According to what investigators were able to piece together, the group arrived at Mr. Giuca’s place around 5 a.m. and began smoking and drinking. At some point, other people joined the party, including Mr. Russo, who was a nearby neighbor. At 5:23 a.m. Fisher, accompanied by Mr. Russo, withdrew $20 from a nearby ATM and both returned to Mr. Giuca’s home within minutes. At some point, Fisher and Ms. Denihan fell asleep and Ms. DiPietro and Mr. Cleary, who lived about three blocks from Mr. Giuca on Argyle Road, left Mr. Giuca’s house.

At about 6:40 a.m. Fisher was shot five times about 50 feet across the street from Mr. Cleary’s driveway on Argyle Road. Cops arrived on the scene within minutes and found his body lying atop a blanket they later confirmed came from Mr. Giuca’s home. Fisher’s wallet was missing but an ATM receipt in his pocket revealed his identity. Only two of five shell casings were recovered from the scene.

Several witnesses saw or heard a vehicle speed down Argyle Road following the shooting. Antonio Russo went to a neighbor’s house at approximately 7AM, asking him to cut off his braids, a style he’d worn for years. Russo also fled to California. Three witnesses told police that they saw Russo with a gun in his waistband both before and after the murder,one was even threatened by Russo with a gun.

At trial prosecutors alleged that the murder was the result of a robbery attempt by Russo, and that John Giuca supplied him the murder weapon (which was never found).

The conviction was based on the testimony of four main witnesses, three of which have since recanted, two of them accusing the trial prosecutor of coercion and intimidation.
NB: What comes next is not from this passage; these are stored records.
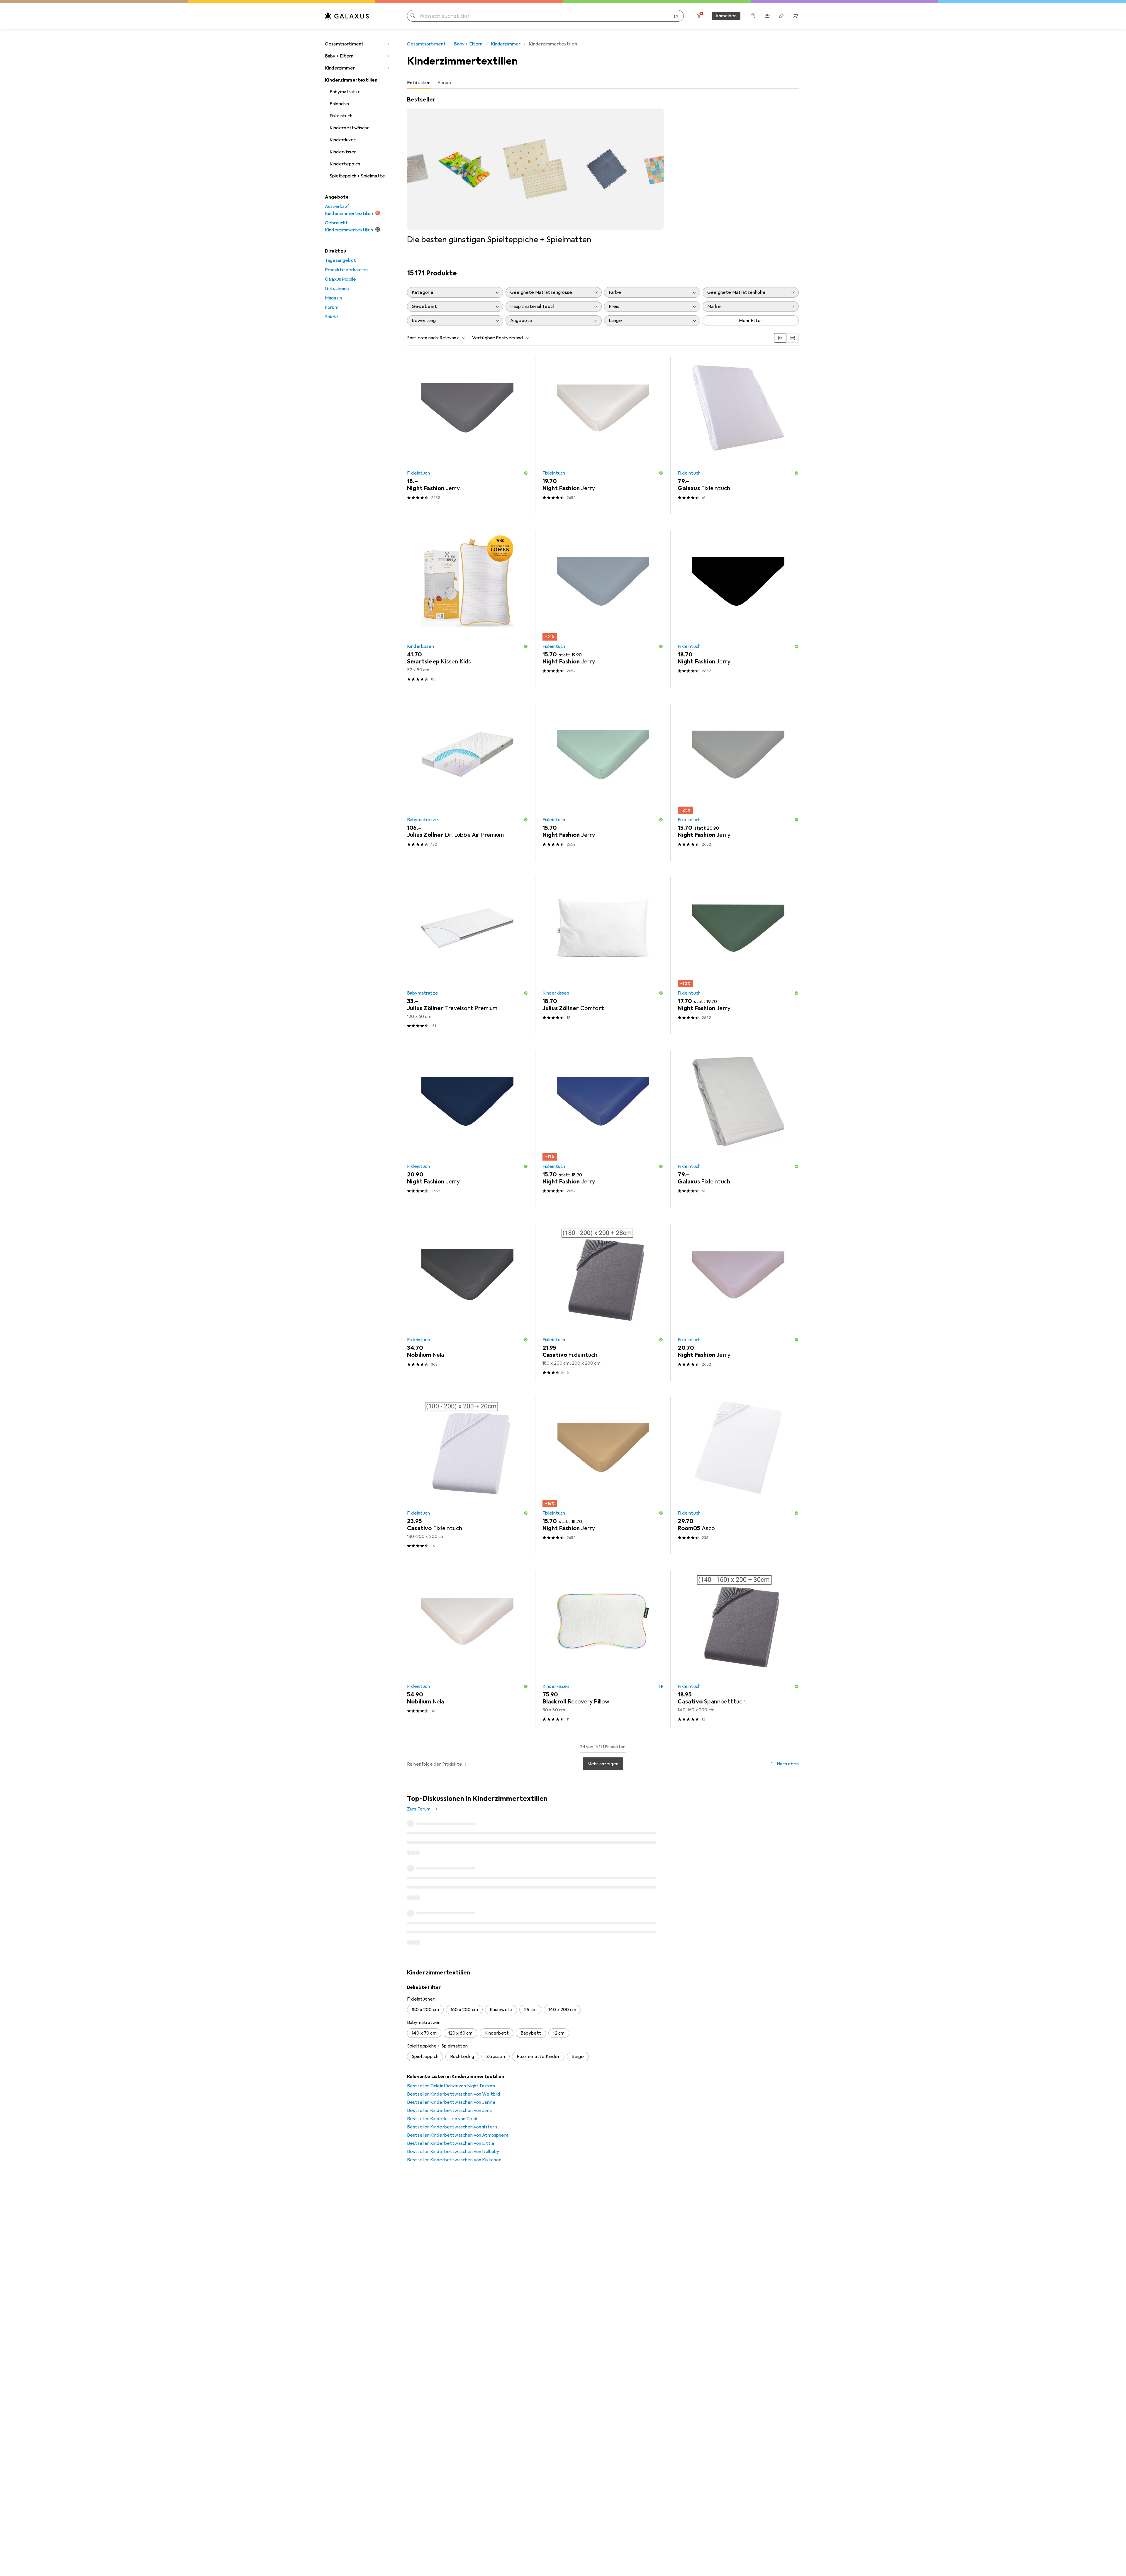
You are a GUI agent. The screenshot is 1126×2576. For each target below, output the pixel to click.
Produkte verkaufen (346, 270)
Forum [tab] (444, 83)
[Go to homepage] (347, 15)
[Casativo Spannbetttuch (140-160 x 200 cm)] (738, 1649)
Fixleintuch (341, 116)
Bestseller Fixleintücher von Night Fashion (451, 2003)
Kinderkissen (343, 152)
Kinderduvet (343, 140)
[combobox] (451, 338)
The fourth witness has been completely discredited.

Nevertheless, appeals have been denied.

Late in 2014, Giuca’s lawyers sent Brooklyn DA Kenneth Thompson a petition seeking to overturn their client’s conviction, saying they have irrefutable evidence that shows that Giuca didn’t receive a fair trial.

“I am confident John will be exonerated because the case has been exposed as a house of cards propped up by prosecutorial misconduct,” one of his lawyers, Mark Bederow, told The New York Post.